Can you quote the commentary below on the Labour Party's rebranding, word for word, between "The changes are" and "dispense with it.", inclusive?

# start of Selected passage

It’s easy for the Labour Party to blame its image for its routine failure at the polls, rather than facing up to its real shortcomings and doing something about them. Let’s put it this way, it’s a whole lot simpler to change an emblem and a name than it is to work out some real policies. And it’s a whole lot simpler than governing, which starts with being fit to govern. A new emblem might bring to an end the Pavlovian response that many of us have to the present Labour flag, but it’s not going to stop me looking at Anglu Farrugia and shaking my head, or looking at Toni Abela and laughing. The day a party emblem can sit in the prime minister’s chair and take decisions on running the country is the day I will vote for a political party on the basis of what its emblem looks like.
The changes are not going to be amazing, in any case. The party will be called the Labour Party, rather than the Malta Labour Party, and in Maltese it will be Il-Partit Laburista. Well, that’s what we’ve been calling it for years, anyway. I have yet to meet anyone who says, with a straight face, “the Malta Labour Party” or “il-Partit tal-Haddiema”. As for that emblem, it appears that the “iconic” torch is being kept on, to remind us that Labour is a trail-blazer – or rather, to remind us that it is not. As for the leader-election system, we might be forgiven a cynical laugh. It is going to bring in the very system suggested by Marlene Pullicino and rejected by the delegates, and which would have almost certainly resulted in the election of George Abela. Having used to old system to get himself elected, Muscat is now going to dispense with it.
In many ways, all this change is about back to the future. Joseph Muscat has got a buzzing bee in his bonnet about being “progressive”. Progressive politics is a dim hangover from the 1960s and 1970s. The things to wear when talking about progressive politics are hip-hugging flares and a Jim Croce moustache, while listening to the cool sounds of Traffic and channelling some really happening vibes.
Muscat’s mentor Mario Vella thought of himself as progressive way back in the days of the OPEC oil crisis. I imagine that he still hasn’t got over himself, and that his protégé Muscat is too uninformed to know about all that. Only somebody who thinks that Armistice Day is xi haga tal-Inglizi, and consequently of no particular importance if you are a Maltese political leader, wouldn’t understand that the term “progressive politics” smacks, and resoundingly so, of the days when Mick Jagger and Marianne Faithful were in trouble with the police for lewd acts involving a Mars bar. And so the legend Progressivi is now emblazoned above the party name on the podium from which Joseph Muscat has been addressing the nation of late.

# end of Selected passage
# start of Information shown

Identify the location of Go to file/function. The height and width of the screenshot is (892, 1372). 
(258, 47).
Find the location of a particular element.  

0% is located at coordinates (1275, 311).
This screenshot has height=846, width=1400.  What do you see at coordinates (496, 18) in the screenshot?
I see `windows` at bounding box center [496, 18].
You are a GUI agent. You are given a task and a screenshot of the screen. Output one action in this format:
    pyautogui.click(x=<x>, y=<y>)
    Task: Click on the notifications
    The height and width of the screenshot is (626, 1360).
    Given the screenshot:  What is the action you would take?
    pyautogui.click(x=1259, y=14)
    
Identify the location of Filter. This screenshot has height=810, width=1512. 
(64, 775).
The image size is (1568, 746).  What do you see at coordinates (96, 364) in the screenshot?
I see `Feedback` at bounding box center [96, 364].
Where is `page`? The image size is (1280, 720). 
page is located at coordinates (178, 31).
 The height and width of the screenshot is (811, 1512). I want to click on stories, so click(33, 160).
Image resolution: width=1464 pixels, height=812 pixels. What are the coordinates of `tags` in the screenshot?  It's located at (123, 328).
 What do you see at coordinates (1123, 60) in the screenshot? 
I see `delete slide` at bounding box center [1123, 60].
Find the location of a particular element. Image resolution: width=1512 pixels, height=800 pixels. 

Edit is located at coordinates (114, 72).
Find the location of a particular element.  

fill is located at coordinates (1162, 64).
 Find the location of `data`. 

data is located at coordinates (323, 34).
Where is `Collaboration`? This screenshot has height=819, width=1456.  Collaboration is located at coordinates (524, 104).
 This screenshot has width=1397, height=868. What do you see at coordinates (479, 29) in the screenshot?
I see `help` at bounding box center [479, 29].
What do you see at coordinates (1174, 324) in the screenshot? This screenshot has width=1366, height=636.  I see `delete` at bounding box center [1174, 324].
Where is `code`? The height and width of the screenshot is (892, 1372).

# end of Information shown

> [The completed task]
The changes are not going to be amazing, in any case. The party will be called the Labour Party, rather than the Malta Labour Party, and in Maltese it will be Il-Partit Laburista. Well, that’s what we’ve been calling it for years, anyway. I have yet to meet anyone who says, with a straight face, “the Malta Labour Party” or “il-Partit tal-Haddiema”. As for that emblem, it appears that the “iconic” torch is being kept on, to remind us that Labour is a trail-blazer – or rather, to remind us that it is not. As for the leader-election system, we might be forgiven a cynical laugh. It is going to bring in the very system suggested by Marlene Pullicino and rejected by the delegates, and which would have almost certainly resulted in the election of George Abela. Having used to old system to get himself elected, Muscat is now going to dispense with it.